View from the audience onto a stage where a panel discussion is taking place

No precision medicine without diversity

Biomedical research is mostly geared towards white men. During the Berlin Science Week, researchers discussed how this can be changed and how questions of diversity can be better taken into account in laboratories. Didn't have time to join? We have documented the event for you as a video.

The conference room of the Berlin Institute for Medical Systems Biology of the Max Delbrück Center (MDC-BIMSB) is well attended, many young women and a few men look expectantly at the podium. This evening, seven female researchers will take the stage. They are discussing "Sex and gender disparities in medical research and practice" on the occasion of the Berlin Science Week.

Biomedical research is usually geared towards white men. But what is true for men can be wrong for women, very old people, or other ethnicities. Professor Maike Sander, Scientific Director of the Max Delbrück Center, explains that whoever wants to shape the precision medicine of tomorrow, will have to take different dimensions of diversity into account. An example from her own area of expertise, diabetes research: Inuit people suffer from type II diabetes particularly often because their bodies are adapted to a fat- and protein-rich diet without carbohydrates. Existing medication also does not help them as well. “This also illustrates that we need more diversity in our work force and study subjects. Those two are actually linked, because when people do not have a seat at the table, we will likely also not consider their needs in our research,” she says.

"Of course it's worth it"

Professor Sofia Forslund-Startceva opens the series of short talks and emphasizes: "Biological sex is a complicated matter". Hormones control a lot of biological processes in women, for example, but not all. Dr. Claudia Crocini explains why diversity is important in basic research: heart cells and even individual molecules differ in their composition between men and women. "If we consider diversity more strongly, research becomes more reproducible and effective, more can be discovered and, ultimately, more people benefit," says the researcher.

On stage: The researchers Claudia Crocini, Gertraud (Turu) Stadler, Hanna Hörnberg, Lieke Lotte van de Haar, Sabine Klaassen and Sofia Forslund-Startceva during the panel discussion.

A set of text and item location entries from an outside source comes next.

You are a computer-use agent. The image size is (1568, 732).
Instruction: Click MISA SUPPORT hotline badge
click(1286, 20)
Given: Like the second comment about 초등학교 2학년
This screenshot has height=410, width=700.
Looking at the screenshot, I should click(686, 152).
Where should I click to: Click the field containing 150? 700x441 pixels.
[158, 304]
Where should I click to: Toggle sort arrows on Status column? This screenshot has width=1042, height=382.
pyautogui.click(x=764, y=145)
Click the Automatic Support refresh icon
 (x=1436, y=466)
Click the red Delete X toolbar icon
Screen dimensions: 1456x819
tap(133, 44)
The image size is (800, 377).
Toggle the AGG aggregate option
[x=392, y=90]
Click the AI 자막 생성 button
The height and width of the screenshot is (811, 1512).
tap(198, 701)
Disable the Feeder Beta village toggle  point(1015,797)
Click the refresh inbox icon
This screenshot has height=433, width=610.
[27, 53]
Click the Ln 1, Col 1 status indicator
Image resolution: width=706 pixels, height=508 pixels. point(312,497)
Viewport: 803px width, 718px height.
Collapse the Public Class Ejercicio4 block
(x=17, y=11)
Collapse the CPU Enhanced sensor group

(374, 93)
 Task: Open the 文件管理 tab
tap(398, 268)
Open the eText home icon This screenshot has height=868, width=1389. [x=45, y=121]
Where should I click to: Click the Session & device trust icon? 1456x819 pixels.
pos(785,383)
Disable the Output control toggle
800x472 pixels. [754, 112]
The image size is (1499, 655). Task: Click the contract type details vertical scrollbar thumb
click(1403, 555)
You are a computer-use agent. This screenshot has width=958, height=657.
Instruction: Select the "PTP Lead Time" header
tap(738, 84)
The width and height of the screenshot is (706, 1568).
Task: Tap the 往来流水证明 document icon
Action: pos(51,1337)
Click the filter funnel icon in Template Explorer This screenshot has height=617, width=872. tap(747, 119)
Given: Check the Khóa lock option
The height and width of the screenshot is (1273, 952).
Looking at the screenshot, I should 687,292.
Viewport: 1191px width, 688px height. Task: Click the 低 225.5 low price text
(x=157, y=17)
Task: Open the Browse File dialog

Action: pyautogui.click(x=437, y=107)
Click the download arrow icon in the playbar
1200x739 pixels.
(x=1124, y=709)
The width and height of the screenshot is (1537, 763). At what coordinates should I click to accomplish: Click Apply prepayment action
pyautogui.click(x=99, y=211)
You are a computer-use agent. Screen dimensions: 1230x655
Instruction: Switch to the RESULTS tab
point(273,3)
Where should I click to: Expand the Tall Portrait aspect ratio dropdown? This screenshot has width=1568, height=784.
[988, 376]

And in practice? "If we want to make research more diverse, it takes more time, so it becomes much more expensive. But of course it's worth it," Dr. Hanna Hörnberg clarifies in the concluding discussion. We should follow the example of countries like Canada and change the framework conditions for research, demands Professor Gertraud Stadler. Categories such as ethnicity or gender would then have to be taken into account in studies - and these categories should also be given more weight in peer review processes, as Sofia Forslund-Startceva adds. Research does not have to immediately include all conceivable aspects of diversity: "Although inclusion of all conceivable aspects of diversity is necessary for personalized medicine, not all research projects have to benefit everyone: I think it is fine if some research only benefits women, it is fine to do research that only benefits one smaller group. After all, women is not even a small group," says Hanna Hörnberg. The audience agrees with her.